Simultaneously evolving morphologies (bodies) and controllers (brains) of robots can cause a mismatch between the inherited body and brain in the offspring. To mitigate this problem, the addition of an infant learning period by the so-called Triangle of Life framework has been proposed relatively long ago. However, an empirical assessment is still lacking to-date. In this paper we investigate the effects of such a learning mechanism from different perspectives. Using extensive simulations we show that learning can greatly increase task performance and reduce the number of generations required to reach a certain fitness level compared to the purely evolutionary approach. Furthermore, although learning only directly affects the controllers, we demonstrate that the evolved morphologies will be also different. This provides a quantitative demonstration that changes in the brain can induce changes in the body. Finally, we examine the concept of morphological intelligence quantified by the ability of a given body to learn. We observe that the learning delta, the performance difference between the inherited and the learned brain, is growing throughout the evolutionary process. This shows that evolution is producing robots with an increasing plasticity, that is, consecutive generations are becoming better and better learners which in turn makes them better and better at the given task. All in all, our results demonstrate that the Triangle of Life is not only a concept of theoretical interest, but a system architecture with practical benefits.
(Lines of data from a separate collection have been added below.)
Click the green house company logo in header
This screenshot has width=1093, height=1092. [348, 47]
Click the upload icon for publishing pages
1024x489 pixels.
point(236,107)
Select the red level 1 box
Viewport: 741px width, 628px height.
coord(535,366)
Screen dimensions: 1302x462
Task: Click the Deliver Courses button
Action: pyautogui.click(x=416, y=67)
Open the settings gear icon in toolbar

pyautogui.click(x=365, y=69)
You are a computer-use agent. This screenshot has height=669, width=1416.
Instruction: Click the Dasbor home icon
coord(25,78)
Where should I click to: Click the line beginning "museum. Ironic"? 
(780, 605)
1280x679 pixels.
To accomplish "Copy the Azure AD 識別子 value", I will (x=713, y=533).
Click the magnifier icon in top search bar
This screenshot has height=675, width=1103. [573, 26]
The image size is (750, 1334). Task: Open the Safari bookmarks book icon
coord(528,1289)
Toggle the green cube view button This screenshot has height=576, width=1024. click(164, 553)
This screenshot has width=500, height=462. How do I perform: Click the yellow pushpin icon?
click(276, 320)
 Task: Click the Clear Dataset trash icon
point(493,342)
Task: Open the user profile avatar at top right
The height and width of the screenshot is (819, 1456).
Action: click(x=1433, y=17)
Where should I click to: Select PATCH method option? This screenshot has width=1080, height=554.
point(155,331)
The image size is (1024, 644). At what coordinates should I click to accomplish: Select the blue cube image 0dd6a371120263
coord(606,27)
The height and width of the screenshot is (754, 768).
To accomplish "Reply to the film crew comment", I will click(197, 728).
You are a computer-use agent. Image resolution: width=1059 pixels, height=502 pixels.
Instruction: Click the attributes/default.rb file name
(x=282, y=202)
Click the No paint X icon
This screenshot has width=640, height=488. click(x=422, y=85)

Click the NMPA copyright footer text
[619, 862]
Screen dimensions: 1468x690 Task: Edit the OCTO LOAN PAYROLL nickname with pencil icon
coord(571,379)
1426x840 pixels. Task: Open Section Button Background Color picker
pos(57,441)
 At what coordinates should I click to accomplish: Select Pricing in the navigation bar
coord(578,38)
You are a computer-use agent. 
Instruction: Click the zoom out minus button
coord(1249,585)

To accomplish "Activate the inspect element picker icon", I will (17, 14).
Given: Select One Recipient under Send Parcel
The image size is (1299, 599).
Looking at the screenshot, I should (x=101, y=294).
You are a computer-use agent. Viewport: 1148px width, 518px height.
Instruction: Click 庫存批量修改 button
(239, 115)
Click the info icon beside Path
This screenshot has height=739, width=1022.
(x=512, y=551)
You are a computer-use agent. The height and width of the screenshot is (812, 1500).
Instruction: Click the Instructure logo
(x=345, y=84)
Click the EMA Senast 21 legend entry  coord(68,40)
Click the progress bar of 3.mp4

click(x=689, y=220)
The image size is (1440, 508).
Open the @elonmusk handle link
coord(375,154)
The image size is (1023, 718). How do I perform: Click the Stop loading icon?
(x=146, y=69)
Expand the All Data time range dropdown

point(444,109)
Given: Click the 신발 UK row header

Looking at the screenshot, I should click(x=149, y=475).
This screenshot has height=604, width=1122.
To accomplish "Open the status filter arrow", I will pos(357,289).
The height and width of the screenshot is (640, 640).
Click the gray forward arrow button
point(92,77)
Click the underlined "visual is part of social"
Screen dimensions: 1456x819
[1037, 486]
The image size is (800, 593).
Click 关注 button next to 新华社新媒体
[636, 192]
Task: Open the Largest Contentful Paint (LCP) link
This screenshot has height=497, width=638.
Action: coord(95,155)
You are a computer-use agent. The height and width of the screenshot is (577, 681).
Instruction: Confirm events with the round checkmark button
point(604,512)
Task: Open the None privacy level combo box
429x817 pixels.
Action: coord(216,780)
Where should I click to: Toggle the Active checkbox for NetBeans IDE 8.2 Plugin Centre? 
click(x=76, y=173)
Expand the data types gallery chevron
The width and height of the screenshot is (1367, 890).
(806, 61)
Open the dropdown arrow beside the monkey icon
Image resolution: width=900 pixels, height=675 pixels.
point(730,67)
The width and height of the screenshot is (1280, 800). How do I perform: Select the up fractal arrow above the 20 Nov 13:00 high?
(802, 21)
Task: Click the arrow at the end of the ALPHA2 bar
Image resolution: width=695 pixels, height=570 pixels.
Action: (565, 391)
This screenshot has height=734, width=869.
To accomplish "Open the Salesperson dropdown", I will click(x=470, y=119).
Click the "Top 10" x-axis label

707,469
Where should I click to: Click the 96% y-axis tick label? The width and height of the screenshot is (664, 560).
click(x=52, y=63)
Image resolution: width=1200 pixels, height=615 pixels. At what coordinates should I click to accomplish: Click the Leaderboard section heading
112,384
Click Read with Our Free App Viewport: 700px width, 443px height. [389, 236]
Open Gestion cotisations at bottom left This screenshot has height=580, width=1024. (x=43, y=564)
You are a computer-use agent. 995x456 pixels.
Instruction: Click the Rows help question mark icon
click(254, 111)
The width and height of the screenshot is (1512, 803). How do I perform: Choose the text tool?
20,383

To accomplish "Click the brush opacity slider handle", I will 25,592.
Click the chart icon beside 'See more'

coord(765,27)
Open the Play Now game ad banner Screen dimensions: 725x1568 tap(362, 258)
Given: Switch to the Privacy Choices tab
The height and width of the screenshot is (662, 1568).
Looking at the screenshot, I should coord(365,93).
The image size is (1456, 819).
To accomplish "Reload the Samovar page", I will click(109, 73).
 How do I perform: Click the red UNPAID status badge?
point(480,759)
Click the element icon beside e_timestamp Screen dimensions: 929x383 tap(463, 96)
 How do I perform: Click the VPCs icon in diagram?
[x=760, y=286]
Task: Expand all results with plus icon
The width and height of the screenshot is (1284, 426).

翻译：同时不断演变的机器人形态(身体)和控制器(肌肉)可能会造成遗传体与后代大脑之间的不匹配。 为了缓解这一问题, 早在很久以前就提出了所谓的生命三角框架, 但是经验性评估仍然缺乏。 在本文中, 我们从不同角度调查了这种学习机制的影响。 我们利用广泛的模拟表明, 学习可以大大提高任务性能, 并减少与纯进化方法相比, 达到某种健康水平所需的几代人数量。 此外, 尽管学习只直接影响控制者, 我们证明进化的形态也会不同。 这提供了数量性证明, 大脑的变化可以引发身体的变化。 最后, 我们考察了以某个特定机构学习能力量化的形态性智力概念。 我们观察到,学习三角洲, 继承的大脑和学习的大脑之间的性能差异在整个进化过程中不断增长。 这显示, 进化正在产生机器人, 与纯进化方法相比, 不断增长的机器人, 也就是, 后代的变形态将变得更好和更好的学习者, 使得大脑的进化过程更加美好, 并且给人带来进化的进化。